_REQUISITI DEL COMPITO_: Per favore, trascrivi senza alcuna modifica la parte dell'elenco qui sotto che si apre con la riga contenente "Pick the Lower than threshold option" e si chiude con la fine dell'elenco, entrambi gli estremi compresi.

_DATI FORNITI_:
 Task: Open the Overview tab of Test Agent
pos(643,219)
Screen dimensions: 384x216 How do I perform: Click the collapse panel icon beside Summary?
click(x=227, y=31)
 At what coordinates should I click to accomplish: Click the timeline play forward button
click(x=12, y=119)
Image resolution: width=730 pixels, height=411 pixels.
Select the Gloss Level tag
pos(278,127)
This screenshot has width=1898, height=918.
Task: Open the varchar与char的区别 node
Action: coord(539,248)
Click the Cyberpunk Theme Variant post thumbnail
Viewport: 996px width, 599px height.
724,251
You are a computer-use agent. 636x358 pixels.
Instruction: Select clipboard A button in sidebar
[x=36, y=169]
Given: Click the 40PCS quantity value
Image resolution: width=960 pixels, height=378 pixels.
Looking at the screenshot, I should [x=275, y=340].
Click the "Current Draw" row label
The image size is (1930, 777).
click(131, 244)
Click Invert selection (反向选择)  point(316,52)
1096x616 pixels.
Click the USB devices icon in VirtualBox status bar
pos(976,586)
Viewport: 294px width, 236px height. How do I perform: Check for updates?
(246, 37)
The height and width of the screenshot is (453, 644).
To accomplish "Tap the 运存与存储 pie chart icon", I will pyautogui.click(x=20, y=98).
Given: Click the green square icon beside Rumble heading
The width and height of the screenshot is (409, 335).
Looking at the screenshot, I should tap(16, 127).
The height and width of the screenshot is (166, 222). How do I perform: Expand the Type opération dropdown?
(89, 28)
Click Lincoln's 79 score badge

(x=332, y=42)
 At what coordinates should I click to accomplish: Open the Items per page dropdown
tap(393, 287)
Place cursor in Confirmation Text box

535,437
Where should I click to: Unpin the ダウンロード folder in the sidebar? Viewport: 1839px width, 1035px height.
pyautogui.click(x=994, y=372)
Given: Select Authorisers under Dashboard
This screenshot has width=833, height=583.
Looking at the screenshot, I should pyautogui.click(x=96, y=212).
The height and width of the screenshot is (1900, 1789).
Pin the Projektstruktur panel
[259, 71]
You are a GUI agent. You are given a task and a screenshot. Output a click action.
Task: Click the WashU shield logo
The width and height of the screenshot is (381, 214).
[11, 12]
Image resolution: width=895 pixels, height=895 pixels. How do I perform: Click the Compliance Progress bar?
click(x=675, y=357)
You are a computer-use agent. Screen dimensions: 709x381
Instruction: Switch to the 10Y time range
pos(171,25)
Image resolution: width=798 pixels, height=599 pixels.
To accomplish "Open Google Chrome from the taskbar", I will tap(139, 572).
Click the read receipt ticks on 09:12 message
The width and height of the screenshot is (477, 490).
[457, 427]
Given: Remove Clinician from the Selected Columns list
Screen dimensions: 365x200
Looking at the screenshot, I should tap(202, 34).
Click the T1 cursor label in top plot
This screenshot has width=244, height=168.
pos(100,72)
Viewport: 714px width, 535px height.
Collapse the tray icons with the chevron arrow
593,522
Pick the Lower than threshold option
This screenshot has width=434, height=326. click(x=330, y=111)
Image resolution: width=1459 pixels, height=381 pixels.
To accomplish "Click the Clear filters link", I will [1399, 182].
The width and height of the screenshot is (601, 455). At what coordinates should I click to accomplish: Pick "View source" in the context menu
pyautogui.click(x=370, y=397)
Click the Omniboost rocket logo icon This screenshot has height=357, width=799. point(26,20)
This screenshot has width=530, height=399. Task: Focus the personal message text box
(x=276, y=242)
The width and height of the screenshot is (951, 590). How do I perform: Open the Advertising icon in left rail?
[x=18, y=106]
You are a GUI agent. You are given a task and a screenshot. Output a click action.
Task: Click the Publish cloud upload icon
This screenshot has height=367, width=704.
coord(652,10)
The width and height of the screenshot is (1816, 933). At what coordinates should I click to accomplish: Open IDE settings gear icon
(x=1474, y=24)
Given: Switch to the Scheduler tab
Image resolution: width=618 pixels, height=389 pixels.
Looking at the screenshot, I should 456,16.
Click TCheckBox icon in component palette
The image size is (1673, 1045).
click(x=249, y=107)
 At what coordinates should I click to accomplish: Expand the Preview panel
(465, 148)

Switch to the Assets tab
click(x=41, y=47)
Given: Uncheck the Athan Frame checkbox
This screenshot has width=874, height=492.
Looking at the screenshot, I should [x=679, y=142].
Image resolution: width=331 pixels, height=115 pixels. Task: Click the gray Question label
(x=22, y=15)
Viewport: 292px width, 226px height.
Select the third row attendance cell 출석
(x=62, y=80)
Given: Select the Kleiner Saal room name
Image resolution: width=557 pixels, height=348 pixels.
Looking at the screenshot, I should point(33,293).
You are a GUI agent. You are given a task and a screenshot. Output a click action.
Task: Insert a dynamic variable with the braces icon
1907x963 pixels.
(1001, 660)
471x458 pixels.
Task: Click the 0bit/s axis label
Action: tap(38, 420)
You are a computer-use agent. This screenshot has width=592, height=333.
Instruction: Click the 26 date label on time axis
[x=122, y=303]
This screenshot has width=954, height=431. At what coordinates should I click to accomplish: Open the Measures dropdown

_SOLUZIONE DEL PROBLEMA_:
Pick the Lower than threshold option
This screenshot has width=434, height=326. click(x=330, y=111)
Image resolution: width=1459 pixels, height=381 pixels.
To accomplish "Click the Clear filters link", I will [1399, 182].
The width and height of the screenshot is (601, 455). At what coordinates should I click to accomplish: Pick "View source" in the context menu
pyautogui.click(x=370, y=397)
Click the Omniboost rocket logo icon This screenshot has height=357, width=799. point(26,20)
This screenshot has width=530, height=399. Task: Focus the personal message text box
(x=276, y=242)
The width and height of the screenshot is (951, 590). How do I perform: Open the Advertising icon in left rail?
[x=18, y=106]
You are a GUI agent. You are given a task and a screenshot. Output a click action.
Task: Click the Publish cloud upload icon
This screenshot has height=367, width=704.
coord(652,10)
The width and height of the screenshot is (1816, 933). At what coordinates should I click to accomplish: Open IDE settings gear icon
(x=1474, y=24)
Given: Switch to the Scheduler tab
Image resolution: width=618 pixels, height=389 pixels.
Looking at the screenshot, I should 456,16.
Click TCheckBox icon in component palette
The image size is (1673, 1045).
click(x=249, y=107)
 At what coordinates should I click to accomplish: Expand the Preview panel
(465, 148)

Switch to the Assets tab
click(x=41, y=47)
Given: Uncheck the Athan Frame checkbox
This screenshot has width=874, height=492.
Looking at the screenshot, I should [x=679, y=142].
Image resolution: width=331 pixels, height=115 pixels. Task: Click the gray Question label
(x=22, y=15)
Viewport: 292px width, 226px height.
Select the third row attendance cell 출석
(x=62, y=80)
Given: Select the Kleiner Saal room name
Image resolution: width=557 pixels, height=348 pixels.
Looking at the screenshot, I should point(33,293).
You are a GUI agent. You are given a task and a screenshot. Output a click action.
Task: Insert a dynamic variable with the braces icon
1907x963 pixels.
(1001, 660)
471x458 pixels.
Task: Click the 0bit/s axis label
Action: tap(38, 420)
You are a computer-use agent. This screenshot has width=592, height=333.
Instruction: Click the 26 date label on time axis
[x=122, y=303]
This screenshot has width=954, height=431. At what coordinates should I click to accomplish: Open the Measures dropdown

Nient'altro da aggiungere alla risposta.